Home defenders and water needs

A garden sprayer - particularly to have available atop your ladder at the roof-ceiling inspection hole for firing water at sparks and embers in that awkward space, where it would be impossible to wield a mop – and/or knapsack are also very useful during home defence.
So is a long handled household mop.
The idea of householders using a wetted mop to douse embers instead of throwing a heavy bucket-full, was first proposed by Dr Robert Leicester of CSIRO’s Division of Building Research in Highett, Melbourne, and passed on to me by personal communication when that department was assisting my with my research for The Complete Australian Bushfire Book (1986), in which it was first suggested to the public:

“Bushfires have been beaten away from buildings with no better equipment than green branches and wet bags.  Dr R. H. Leicester of the CSIRO Safety and Risk Program has estimated that an active person, armed with a smoke mask, mop and 1,000 litres of water (about four 44 gallon drums or seven baths’ full) should have little difficulty in coping with the spot ignitions caused by burning embers.  But the more you can afford in modern fire suppression facilities, the more chance of your home or business surviving an intense wildfire.  All bushfire research authorities agree that most people who have been prepared for bushfire and made sure they have a dependable water supply and who understand what to do with it stand a good chance of saving their homes and surviving.

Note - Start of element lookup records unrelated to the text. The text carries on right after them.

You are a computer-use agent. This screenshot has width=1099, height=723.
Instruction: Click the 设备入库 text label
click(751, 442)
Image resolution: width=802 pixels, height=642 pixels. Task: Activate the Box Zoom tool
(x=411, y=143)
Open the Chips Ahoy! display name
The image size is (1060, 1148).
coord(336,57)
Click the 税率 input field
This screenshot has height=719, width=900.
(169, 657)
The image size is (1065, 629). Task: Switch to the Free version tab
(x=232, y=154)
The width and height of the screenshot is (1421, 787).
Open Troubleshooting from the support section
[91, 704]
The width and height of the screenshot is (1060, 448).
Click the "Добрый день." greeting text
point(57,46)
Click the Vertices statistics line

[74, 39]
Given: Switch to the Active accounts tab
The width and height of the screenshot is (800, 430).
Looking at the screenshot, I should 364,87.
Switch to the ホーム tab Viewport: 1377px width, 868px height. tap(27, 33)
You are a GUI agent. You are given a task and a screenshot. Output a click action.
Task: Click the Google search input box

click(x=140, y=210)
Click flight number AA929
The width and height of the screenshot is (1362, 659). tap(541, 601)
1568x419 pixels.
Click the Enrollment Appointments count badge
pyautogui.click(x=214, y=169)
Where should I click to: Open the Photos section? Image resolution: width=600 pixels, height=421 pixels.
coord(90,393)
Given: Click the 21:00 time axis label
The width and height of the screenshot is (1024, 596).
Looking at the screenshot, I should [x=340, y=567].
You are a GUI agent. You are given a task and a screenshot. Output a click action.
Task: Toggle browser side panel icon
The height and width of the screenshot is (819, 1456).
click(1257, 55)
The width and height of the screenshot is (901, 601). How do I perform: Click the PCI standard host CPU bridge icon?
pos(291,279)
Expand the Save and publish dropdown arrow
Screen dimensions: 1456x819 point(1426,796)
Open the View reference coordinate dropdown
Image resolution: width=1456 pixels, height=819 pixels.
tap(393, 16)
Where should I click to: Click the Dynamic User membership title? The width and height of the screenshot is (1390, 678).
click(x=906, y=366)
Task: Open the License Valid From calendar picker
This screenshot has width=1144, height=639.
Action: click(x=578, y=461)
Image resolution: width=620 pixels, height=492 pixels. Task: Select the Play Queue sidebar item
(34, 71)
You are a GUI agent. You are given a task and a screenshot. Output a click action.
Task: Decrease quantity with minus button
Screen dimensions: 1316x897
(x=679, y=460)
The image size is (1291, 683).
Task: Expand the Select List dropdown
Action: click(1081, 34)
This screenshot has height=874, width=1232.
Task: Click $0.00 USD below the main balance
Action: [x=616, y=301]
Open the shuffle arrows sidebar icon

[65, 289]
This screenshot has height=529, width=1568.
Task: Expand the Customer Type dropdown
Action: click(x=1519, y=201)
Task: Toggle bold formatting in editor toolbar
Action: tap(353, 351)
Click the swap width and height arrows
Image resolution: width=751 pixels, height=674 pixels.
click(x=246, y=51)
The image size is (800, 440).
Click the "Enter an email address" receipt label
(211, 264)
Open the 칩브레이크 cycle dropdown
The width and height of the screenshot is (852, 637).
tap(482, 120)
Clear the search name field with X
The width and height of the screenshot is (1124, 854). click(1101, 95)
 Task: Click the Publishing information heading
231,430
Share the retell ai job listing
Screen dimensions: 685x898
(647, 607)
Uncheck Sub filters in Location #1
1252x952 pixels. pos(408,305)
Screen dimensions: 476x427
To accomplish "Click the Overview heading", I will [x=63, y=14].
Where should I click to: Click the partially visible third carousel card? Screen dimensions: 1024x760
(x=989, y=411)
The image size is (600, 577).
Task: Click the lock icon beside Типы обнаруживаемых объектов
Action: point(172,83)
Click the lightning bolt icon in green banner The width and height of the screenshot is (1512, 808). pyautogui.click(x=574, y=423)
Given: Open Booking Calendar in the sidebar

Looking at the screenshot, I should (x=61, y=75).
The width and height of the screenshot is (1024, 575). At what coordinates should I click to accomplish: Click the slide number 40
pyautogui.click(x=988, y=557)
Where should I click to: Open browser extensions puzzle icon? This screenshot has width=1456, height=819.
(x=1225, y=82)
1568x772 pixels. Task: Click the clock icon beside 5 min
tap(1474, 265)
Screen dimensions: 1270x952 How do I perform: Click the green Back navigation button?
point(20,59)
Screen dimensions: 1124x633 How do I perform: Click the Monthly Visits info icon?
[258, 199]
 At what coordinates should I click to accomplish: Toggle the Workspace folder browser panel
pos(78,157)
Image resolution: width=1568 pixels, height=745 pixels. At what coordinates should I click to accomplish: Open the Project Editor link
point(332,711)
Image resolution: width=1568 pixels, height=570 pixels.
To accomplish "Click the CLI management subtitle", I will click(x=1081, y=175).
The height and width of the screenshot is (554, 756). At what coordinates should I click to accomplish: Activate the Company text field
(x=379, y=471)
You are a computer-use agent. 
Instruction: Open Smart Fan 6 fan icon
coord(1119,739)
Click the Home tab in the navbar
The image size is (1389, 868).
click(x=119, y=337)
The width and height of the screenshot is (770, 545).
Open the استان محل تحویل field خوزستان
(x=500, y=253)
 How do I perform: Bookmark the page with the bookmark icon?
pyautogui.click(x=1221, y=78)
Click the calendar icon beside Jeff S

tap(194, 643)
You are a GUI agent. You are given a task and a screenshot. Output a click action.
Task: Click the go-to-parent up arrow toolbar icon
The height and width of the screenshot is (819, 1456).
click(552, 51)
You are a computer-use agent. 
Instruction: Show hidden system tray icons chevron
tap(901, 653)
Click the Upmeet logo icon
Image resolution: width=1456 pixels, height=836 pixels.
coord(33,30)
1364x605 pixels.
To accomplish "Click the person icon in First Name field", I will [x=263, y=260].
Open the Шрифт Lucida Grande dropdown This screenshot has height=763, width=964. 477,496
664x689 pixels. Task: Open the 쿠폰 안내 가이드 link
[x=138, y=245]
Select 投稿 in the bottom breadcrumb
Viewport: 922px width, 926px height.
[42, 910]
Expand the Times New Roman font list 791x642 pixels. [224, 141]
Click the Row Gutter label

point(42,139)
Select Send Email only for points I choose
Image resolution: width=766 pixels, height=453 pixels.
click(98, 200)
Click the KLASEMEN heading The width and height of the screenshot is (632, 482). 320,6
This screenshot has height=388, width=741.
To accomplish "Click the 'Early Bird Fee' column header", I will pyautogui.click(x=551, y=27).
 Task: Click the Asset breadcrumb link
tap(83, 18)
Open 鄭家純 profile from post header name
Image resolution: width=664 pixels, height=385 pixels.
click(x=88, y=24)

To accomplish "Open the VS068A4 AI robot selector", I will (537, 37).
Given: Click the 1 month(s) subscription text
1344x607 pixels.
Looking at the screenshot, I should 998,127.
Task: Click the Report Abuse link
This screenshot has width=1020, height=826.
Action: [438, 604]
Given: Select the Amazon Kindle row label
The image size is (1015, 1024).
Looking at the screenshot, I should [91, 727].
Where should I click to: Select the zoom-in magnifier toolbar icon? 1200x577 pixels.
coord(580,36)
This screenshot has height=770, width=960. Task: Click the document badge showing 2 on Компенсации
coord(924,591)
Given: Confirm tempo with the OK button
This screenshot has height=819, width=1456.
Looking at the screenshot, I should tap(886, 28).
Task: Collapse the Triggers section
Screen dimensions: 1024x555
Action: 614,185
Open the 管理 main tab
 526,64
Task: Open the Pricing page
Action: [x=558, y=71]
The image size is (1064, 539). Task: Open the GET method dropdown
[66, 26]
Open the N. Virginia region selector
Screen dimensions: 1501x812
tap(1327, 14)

 "Many people who lost their homes on Ash Wednesday 1983, despite otherwise good precautions, had no reserve water supply.
“Many people who lost their homes on Ash Wednesday 1983, despite otherwise good precautions, had no reserve water supply.  At Upper Beaconsfield, Victoria, a distressed householder reported to Drs Geraldine Lazarus and Joy Elley of the NCRFR how he had set up a pump by his swimming pool, forgetting that the electricity had gone off.  His wife put water in the bath and basin, while his sons filled a 44-gallon drum which they then placed on the lawn.  When a spot fire hit they found they had to use buckets because the electrical pump wouldn't work.  One hose melted and the other had no pressure.  'We could have saved the house if we had had water,' he said.  Another had a swimming pool but no pump.  Many who began to bucket water from pools or tanks reported that plastic rubbish bins and buckets disintegrated in their hands. Heat around the homes would not have reached this intensity had the surrounding vegetation been thinned.” (Extracted from The Complete Bushfire Safety Book)
Details of  water facilities appropriate to individual needs are given in both The Complete Bushfire Safety Book and Essential Bushfire Safety Tips (CSIRO).